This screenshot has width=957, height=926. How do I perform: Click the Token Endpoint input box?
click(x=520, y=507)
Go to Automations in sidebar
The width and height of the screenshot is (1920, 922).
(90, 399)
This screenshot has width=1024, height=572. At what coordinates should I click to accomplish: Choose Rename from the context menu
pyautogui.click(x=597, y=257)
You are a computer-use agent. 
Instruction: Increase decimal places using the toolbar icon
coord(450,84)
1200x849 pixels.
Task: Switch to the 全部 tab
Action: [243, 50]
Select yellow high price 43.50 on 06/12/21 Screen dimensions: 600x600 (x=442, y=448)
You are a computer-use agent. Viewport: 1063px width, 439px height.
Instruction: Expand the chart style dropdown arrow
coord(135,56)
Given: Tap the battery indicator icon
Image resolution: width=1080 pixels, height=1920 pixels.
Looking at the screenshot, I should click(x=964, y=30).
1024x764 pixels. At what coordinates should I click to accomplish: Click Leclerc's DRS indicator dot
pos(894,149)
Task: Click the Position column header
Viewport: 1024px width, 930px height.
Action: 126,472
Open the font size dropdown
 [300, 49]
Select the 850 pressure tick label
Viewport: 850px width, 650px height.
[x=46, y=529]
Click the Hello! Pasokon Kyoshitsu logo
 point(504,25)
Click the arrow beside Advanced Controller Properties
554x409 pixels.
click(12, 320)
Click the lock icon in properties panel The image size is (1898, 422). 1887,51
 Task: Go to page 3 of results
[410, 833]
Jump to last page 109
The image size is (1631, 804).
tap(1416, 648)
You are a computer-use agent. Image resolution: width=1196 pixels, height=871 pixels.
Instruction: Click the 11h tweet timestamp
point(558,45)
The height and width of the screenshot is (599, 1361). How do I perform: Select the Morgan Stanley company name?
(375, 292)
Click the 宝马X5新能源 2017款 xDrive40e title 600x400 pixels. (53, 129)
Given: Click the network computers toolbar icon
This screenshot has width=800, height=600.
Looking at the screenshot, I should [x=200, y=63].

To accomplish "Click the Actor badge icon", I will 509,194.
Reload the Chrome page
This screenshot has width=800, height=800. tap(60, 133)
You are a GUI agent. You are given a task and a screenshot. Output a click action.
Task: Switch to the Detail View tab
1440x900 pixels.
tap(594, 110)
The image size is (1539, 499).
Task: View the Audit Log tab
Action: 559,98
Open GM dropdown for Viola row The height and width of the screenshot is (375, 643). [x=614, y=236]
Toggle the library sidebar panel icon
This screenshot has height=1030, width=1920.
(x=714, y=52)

──────

→ Exercise:
Return only the lines of the records in which the string "agent" appears.

→ Answer area:
You are a computer-use agent. 
You are a computer-use agent. Viewport: 1063px width, 439px height.
You are a computer-use agent. Image resolution: width=1196 pixels, height=871 pixels.
You are a GUI agent. You are given a task and a screenshot. Output a click action.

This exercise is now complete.